That is the topic of my latest Bloomberg column, here is one excerpt:

At a further margin, government’s contribution to the health care, retirement and education sectors will also seem inadequate, because at such high prices a government really cannot pay for everything. A heated political debate will ensue. Progressives will argue that significant human needs are being neglected, and they will be able to point to numerous supportive anecdotes. Conservatives will argue that the fiscal path behind such policies is unsustainable, and they will be right, too. Because it will feel to voters that government isn’t doing a good job in these high-cost areas, the conservative view will get further traction. Libertarians may promote radical spending cuts, hoping for much higher productivity growth, but the government interventions are built in so thickly that that strategy could take a long time to pay off, and in the meantime it won’t look like a political winner.

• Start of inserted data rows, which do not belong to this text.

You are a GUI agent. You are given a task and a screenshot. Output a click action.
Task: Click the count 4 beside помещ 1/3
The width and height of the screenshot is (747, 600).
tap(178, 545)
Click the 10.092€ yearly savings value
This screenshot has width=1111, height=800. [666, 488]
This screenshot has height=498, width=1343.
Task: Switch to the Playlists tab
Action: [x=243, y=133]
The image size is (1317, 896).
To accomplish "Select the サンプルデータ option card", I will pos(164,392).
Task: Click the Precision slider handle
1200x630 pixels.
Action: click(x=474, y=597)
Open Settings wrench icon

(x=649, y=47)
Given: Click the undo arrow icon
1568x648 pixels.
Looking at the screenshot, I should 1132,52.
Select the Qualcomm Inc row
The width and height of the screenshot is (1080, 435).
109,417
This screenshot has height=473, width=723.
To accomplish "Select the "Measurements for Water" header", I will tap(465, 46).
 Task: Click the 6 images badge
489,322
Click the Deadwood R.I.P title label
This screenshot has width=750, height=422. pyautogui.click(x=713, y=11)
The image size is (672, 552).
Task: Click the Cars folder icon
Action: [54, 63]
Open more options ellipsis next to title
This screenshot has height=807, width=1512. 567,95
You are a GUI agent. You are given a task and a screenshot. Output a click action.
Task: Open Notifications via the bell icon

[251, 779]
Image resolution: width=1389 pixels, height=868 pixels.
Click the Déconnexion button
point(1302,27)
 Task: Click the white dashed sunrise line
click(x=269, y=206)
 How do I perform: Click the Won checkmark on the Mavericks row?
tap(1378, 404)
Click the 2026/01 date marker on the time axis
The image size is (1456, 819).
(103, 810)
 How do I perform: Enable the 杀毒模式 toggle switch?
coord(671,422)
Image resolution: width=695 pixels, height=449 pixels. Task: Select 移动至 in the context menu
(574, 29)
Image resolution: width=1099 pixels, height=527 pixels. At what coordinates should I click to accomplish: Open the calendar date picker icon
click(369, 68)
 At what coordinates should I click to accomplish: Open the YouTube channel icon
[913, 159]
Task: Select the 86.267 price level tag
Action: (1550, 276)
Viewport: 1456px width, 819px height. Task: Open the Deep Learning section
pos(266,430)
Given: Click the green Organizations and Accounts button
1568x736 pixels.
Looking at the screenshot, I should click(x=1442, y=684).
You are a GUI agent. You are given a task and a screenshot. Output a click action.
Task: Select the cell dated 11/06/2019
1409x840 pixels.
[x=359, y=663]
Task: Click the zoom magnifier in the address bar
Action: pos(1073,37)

All of the various sides may be correct in their major claims, but none will have a workable solution. This actually isn’t so far from where the health-care debate stands now, and where the retirement and nursing home debate is headed as America ages.

Do read the whole thing.

As a simple rule, reject any argument that asserts “my opponent X is leaving a health care need unfilled” because indeed that is always the case.  Within Obamacare, for instance, do you favor expanding the scope of the mandate at every margin?  Probably not.  The trick is to have a good argument for why yours is the Goldilocks position, not to note that those who subsidize health care less are…doing less.  There is always someone who wants to subsidize more than you do, so fight Parfit’s “war on two fronts.”